One of the first chapters in learning Security+ in dealing with information security is the CIA triad. This isn’t about the Central Intelligence Agency but instead it deals with 3 terms which are:
- Confidentiality
- Integrity
- Availability
When it comes to data and protecting information we need to be sure these 3 items can be satisfied to provide confidence to stakeholders that their data will be protected, available when needed and that the information can be trusted. If you were to log onto a site to play your favorite game you want to be able to log in whenever you like (Availability), you want to feel comfort in the fact no one else has access to your data and log in as you (Confidentiality) and you certainly don’t want to log in and find out half the points or awards you accumulated in the last week is now gone which could mean it has been tampered with (Integrity).
Hashes are one concept that involves 2 parts of the CIA triad which are confidentiality and integrity. So what is hashing really? The general idea is to take some data and pass it through an algorithm to create a jumble of characters and numbers to hide the actual information which offers confidentiality. The second idea involving hashes is to take the contents of a file and pass it through an algorithm to once again create a jumble of characters and numbers. The difference here is this can be run again at a later time to see if the contents of a file has changed. If there has been changes the hash will appear different. This brings us integrity.
For a short demonstration on how hashing can be applied in these situations let’s first take a look at an scenario where we create username and a password. The username may or may not be hashed but the password will most likely be. So let’s say we want to use the password “RedWolf123” for an example. If we run this through an MD5 hash as shown below the result will come out with a bunch of letters and numbers.
In the image below we can see how much of a difference the hash will be if we remove one character of this password to make it “RedWolf12”.

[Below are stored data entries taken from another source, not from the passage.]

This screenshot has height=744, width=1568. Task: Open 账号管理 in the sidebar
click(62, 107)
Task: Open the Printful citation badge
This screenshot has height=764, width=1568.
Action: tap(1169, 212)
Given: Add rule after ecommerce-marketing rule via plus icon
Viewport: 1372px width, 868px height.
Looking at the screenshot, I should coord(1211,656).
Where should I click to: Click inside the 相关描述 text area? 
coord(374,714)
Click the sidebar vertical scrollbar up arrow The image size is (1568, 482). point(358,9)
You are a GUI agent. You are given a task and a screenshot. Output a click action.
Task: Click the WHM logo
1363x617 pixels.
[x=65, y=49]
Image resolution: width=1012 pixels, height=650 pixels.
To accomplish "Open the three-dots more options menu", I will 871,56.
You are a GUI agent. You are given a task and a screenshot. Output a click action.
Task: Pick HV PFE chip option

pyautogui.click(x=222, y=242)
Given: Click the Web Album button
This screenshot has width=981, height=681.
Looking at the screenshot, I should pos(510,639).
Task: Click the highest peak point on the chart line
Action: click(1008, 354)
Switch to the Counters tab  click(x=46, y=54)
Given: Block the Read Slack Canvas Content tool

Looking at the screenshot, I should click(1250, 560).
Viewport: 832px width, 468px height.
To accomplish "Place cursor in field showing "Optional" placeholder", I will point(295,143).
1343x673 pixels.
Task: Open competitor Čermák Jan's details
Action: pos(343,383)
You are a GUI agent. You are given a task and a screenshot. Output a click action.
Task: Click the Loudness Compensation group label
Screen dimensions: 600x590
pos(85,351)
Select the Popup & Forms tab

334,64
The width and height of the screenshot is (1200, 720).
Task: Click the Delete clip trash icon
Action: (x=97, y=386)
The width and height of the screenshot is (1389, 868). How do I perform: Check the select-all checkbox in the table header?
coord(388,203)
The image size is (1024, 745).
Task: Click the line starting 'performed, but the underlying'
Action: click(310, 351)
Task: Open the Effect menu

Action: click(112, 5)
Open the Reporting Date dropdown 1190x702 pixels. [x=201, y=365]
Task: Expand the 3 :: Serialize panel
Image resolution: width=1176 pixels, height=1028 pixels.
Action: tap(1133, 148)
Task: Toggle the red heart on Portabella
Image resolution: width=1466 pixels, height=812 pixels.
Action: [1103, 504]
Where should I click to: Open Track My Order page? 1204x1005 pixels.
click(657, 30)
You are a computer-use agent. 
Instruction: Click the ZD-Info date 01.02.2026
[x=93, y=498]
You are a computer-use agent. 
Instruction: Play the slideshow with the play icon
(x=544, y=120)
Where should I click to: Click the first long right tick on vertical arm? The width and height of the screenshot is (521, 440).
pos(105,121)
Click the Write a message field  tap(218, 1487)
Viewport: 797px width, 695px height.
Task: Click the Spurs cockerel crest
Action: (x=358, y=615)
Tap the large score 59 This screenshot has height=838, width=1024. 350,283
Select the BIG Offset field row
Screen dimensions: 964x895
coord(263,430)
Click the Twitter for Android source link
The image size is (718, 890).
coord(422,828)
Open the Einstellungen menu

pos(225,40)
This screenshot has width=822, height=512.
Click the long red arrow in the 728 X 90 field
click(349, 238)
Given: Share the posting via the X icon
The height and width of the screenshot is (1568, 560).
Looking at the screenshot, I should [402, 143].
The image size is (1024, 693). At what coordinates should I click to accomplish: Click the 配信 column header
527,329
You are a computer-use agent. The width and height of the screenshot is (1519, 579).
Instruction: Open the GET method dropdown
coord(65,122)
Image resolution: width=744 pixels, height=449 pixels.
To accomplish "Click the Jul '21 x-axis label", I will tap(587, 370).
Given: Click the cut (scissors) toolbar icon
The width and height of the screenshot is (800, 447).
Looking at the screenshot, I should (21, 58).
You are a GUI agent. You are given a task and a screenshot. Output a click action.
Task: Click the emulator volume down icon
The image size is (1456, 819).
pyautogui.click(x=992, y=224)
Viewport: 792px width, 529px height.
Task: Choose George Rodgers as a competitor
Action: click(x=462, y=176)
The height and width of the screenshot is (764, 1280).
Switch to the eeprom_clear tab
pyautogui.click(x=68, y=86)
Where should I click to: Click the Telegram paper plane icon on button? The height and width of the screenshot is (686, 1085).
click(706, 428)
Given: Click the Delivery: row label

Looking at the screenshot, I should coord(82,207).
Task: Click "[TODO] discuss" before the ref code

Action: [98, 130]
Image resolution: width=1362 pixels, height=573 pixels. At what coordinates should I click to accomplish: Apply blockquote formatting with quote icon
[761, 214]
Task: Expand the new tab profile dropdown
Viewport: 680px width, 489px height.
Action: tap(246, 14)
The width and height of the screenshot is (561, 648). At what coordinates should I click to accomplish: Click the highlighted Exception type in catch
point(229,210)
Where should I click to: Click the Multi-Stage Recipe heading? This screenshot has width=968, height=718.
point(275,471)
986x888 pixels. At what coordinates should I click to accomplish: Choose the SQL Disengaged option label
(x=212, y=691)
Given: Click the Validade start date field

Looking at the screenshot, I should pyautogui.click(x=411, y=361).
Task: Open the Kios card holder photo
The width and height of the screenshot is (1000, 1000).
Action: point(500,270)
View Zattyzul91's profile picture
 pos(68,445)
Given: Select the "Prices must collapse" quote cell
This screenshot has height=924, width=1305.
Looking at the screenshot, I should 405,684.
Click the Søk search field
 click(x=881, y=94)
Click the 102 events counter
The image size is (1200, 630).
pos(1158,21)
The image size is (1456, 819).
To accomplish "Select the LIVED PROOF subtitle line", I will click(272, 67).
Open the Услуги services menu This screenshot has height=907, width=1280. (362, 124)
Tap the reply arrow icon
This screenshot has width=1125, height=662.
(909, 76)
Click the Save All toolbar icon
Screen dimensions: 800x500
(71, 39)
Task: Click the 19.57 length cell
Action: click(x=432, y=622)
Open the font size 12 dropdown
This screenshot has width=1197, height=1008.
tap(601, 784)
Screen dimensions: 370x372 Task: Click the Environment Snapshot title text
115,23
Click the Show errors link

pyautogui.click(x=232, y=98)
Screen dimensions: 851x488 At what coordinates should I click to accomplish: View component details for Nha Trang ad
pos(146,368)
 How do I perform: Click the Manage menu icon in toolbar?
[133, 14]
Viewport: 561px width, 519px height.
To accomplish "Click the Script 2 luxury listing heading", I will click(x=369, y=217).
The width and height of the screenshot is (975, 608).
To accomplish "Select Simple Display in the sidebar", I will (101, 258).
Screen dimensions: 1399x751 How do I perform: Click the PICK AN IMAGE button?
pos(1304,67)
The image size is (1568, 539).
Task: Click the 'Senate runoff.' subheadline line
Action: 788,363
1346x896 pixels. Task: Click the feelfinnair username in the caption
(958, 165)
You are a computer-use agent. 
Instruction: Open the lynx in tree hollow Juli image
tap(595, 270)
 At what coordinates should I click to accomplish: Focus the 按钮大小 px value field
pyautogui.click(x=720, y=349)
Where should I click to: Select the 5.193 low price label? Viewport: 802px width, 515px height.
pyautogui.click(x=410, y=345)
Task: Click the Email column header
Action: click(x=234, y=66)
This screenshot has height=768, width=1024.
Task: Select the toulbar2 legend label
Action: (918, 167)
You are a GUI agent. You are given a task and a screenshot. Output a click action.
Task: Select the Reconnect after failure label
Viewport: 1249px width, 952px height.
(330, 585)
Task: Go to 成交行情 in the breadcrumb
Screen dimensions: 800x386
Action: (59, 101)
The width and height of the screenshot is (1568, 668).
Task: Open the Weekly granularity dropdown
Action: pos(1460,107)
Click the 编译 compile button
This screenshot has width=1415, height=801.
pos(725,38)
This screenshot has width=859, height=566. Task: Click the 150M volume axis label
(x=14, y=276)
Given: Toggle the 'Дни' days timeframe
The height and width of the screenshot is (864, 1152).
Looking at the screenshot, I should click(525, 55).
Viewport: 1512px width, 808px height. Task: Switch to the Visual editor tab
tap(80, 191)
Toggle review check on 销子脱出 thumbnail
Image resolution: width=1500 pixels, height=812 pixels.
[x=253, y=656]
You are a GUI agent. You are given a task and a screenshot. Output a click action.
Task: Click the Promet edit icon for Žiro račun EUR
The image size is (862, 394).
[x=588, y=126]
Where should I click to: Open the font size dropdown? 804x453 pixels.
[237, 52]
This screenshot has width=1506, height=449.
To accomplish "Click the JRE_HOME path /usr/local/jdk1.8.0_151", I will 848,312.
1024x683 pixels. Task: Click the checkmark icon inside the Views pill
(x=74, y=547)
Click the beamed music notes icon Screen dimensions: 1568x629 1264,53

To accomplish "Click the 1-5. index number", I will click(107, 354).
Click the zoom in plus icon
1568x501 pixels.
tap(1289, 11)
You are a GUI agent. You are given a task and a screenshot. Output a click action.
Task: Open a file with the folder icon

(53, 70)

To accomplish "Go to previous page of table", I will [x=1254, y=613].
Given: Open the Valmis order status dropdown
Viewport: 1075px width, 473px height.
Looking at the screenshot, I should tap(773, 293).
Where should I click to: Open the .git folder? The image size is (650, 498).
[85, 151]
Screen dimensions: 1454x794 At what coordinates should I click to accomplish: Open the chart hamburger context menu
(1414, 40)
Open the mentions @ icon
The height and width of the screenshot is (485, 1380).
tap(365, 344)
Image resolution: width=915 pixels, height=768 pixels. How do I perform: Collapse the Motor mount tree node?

Now to make this application work for someone to log in the database would simply take the password the user enters in a login form, run it through a hashing algorithm such as MD5 and see if it matches the hash that is saved in the database. If there is a match it lets the user log in and if not it throws out an error message such as “Username and/or Password not correct”. I will discuss this in deeper detail in another article but for the sake of this article we will talk a bit on the integrity concept that is also applied to security.
When a file is created we can use hashes to create what is also known as a checksum. This can be checked at a later time or after the file has been downloaded from a remote location to see if the hash has changed. If the hash has changed then the file itself has been altered at some point. This can be an indication of tampering and the if it is an executable file then it should be avoided or deleted altogether. Someone with malicious intent can alter the code or add new code which changes the file hash. To demonstrate this in an example we will create a simple file called note.txt with some content inside such as shown below:
Once we save this file we can then create a checksum using the md5sum command in Linux as shown below.
Again the hash shows a jumble of characters and numbers. If the file content or metadata is altered in any way the jumble of characters will change. To show that even a small difference such as adding a space in the original file the hash will change. Notice the placement of the cursor in the image below and compare where it is in the similar image above.
This will then create a new checksum using the md5sum command again as shown below:
As shown here the first 3 characters in the new hash start with 536… Even a minor change to the file changes the hash into a completely different value. This is the basis of file integrity. This is useful for many types of applications such as creating a new program to PDF files on financial data. It becomes easier to be able to trust the integrity of the file.
But wait, MD5 is considered insecure…
There are other hashing algorithms we can use such as SHA-1 or SHA-2 which can be considered more secure. One criticism of MD5 is it can fall victim of a collision attack. A collision attack is when 2 inputs create the same hash value. An example would be one password creates a hash value and a completely different password creates the same hash value which theoretically means that password would work too. I chose MD5 here for a few reasons such as historical perspective since this is an earlier concept and also since SHA-1 and SHA-2 have longer hashes. It is somewhat easier to grasp smaller numbers when learning a new concept. However to show the difference of using SHA-2 compared to MD5 I have provided the image below.
In conclusion, hashes can be a very useful tool in security. So the next time you plan to download a file there may be a checksum such as MD5 or SHA-1/SHA-2 hash associated with it. This verifies the integrity of the file and provides confidence that the file is genuine. As this is more of the theory section of the topic in later articles I will provide how you can apply this principle to verify these files on your own and also the nitty gritty of its use with passwords. In the meantime it doesn’t hurt to do some research of your own on MD5 and SHA hashes in cryptography. Don’t stress too much if it all seems fuzzy to you. Teaching yourself such topics is similar to working out as the more you do it the easier it becomes.